カルナザルの人口とダカンの年齢を修正いたしました。
プロットなど無く、漠然と書き始めたので。
これからもドシドシご指摘下さい。
よろしくお願いします。
トルク
「さあヒルダちゃん、脱ぎ脱ぎしようね!」
「や!」
ヒルダちゃんはお風呂が初めて。
怖いのかな?
「お風呂ってとっても気持ちいいの。それにね、ほら。」
私はヒルダちゃんをハグします。ムギュ。
「‥‥いいにおい。」
「ね?お風呂に入ると気持ちいいしいい匂いになるんだよ。」
「うん!アウラおねーしゃんといっしょがいい!」
なんと言う事でしょう。
今まで駄々っ子だったヒルダちゃん、見事な脱ぎっぷりです。
「やっぱり。アーちゃん、見て?」
すでにマッパなエリーが話し掛けます。ばいんばいんです!
「あ‥‥」
ヒルダちゃんの体中に無数の痣。
打撲による内出血です。
(エリー、身体を洗っている時にそれとなく治療できますか?)
(多分、いえ!やるわ!!)
こしょこしょ‥‥
ヒルダちゃんに聞こえない様に打ち合わせ。
「あう。おねーしゃん、さむい‥‥」
「あ!ごめんね。じゃ行こっか。」
「あい!エリーおねーしゃんも!」
「はい、行きましょう。」
3人で仲良くお風呂にGoです。
まずはかけ湯。
「ヒルダちゃん、お湯かけるよー。」
「ひぅ。」
やっぱり怖いのね。
こう言うことは体験しないと分からないもの。
私はおでこのケガを避ける様にヒルダちゃんの肩からお湯をかけます。
「どうかな?ヒルダちゃん。」
「えへ。きもちーです。あったかー。」
ほっ。大丈夫みたいですね。
「頭と顔ははまだ傷が新しいから後で拭き取りましょう。ではヒルダちゃん。」
「あい?」
「ゴシゴシしちゃうぞー?」
手ぬぐいに石鹸を泡立ててヒルダちゃんを洗っていきます。
「ふわふわ-。いいにおい。」
「あ!ヒルダちゃん食べちゃだめよ。」
エリー、ナイスフォローです。
「エリーおねーしゃん、おっぱいおっきいね。

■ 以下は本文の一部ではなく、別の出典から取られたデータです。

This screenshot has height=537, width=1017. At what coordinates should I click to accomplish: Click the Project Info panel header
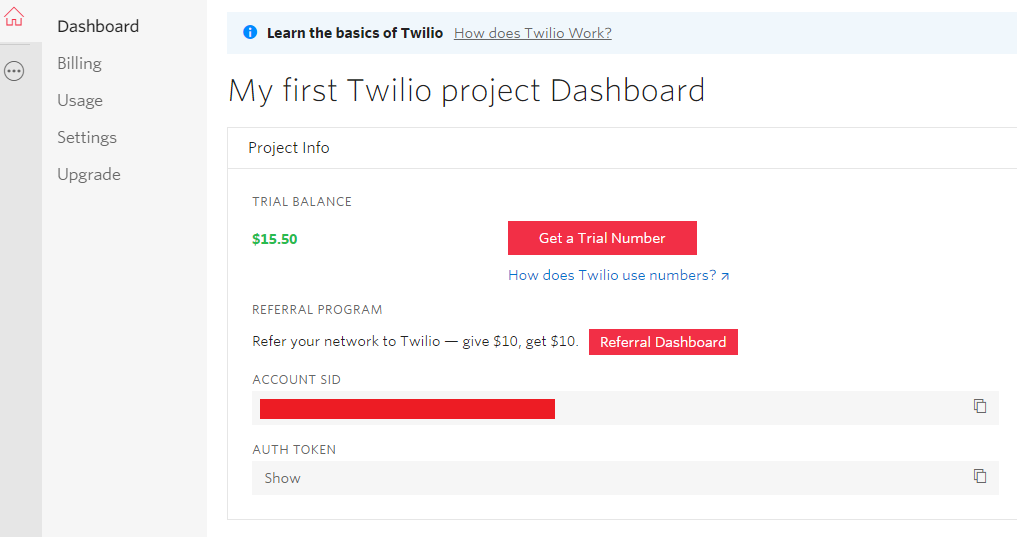pyautogui.click(x=289, y=148)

おかーしゃんみた‥‥い‥‥」
私たちはまだ、ヒルダちゃんの身の上を知りません。
確かにヒルダちゃんはあの時『しゅてられたのかと思って』と言いました。
‥‥私と違ってヒルダちゃんは家族に捨てられたのでしょう。
「おかーしゃん‥‥」
「ねえ、ヒルダちゃん。ヒルダちゃんのお母さんはどんな人なの?」
エリー!今は‥‥
「んとね、えっとね、おかーしゃんはとってもやさしくっていちゅもねるときはギュッてしてくれたのー。」
「そうなんだ。優しいお母さんなんだね。」
「あい!」
「じゃーヒルダちゃん、ギュッ!」
「キャハハハ!」
ふう。また泣いちゃうかとヒヤヒヤでしたね。
私は一心不乱にヒルダちゃんを洗っています。
かなりの数の痣です。
「はーい、ヒルダちゃんばんざーい。」
「ばんじゃーい!」
脇の下をゴシゴシ。
「キャハハ!おねーしゃんくしゅぐったいよぅ。」
「はい!綺麗になりました。今度は背中ね-。」
「あーい。」
エリーをチラ見すると時々回復魔法で痣を消してくれてます。
チラ見‥‥ばいんばいんです!
「はい、背中も綺麗になりました!じゃ次は‥‥」
ヒルダちゃんはピカピカに仕上がりました!
「よーし、お風呂に浸かるぞ-!」
「おー!」
よし、元気になりましたね。
「あ、アーちゃん。私が抱っこするね。」
「お願いします。」
「おねやいしましゅ!」
ヒルダちゃん、5歳にしては滑舌が以前の私並です。
おそらくですが私と似た環境だったのでしょう。
いえ。
違いますね。
私が5歳の時はまだ家族みんな、里のみんな優しかったもの。
「はあー、生き返るー」
「きもちーね、アウラおねーしゃん、エリーおねーしゃん!」
「ふふふ。そうねー。」
ピチョンー
「ひゃう?」
「あはは。湯気だねぇ。」
「ゆげ?」
「そ。ほらお湯の周りがモヤモヤしてるでしょ?それがお空に登って雲になるの。だけどお風呂には天井があるから‥‥」
「くもー!」
「‥‥アーちゃん、私知らなかったわ‥‥」
楽しい時間はあっという間です。
くるくる、きゅー‥‥
「あう。おなかしゅいた‥‥」
さあ、のぼせてもなんですしそろそろ出ますか。
ヒルダちゃんのお腹の虫さんも大騒ぎしてますしね。
「ふー、ぽかぽか-。」
「そうだねー、ぽかぽかだねー。」
ゴシゴシ。
エリーと一緒にヒルダちゃんを拭きあげます。
風邪でもひいたら大変です。
「はい、ヒルダちゃん。お顔見せてー」
「ん。」
ゴシゴシ、ゴシゴシ。
エリーがお湯を固く絞った手ぬぐいでヒルダちゃんのお顔を優しく拭きます。
「はい!完璧ですね。」
「かんぺきー」
「さあさ、パッと着替えましょ。湯冷めしちゃうわ。」
エリーはテキパキとヒルダちゃんを着替えさせます。
白いかぼちゃパンツと若草色のワンピースは私のです。
‥‥ピッタリですね。
「ぎゅー」
突然ヒルダちゃんに抱きつかれました。
「どうしたの?」
「えへへ。アウラおねーしゃんとおなじにおい。おなじふくー!」
にぱっと笑うヒルダちゃんに私とエリーはデレデレになるのでした。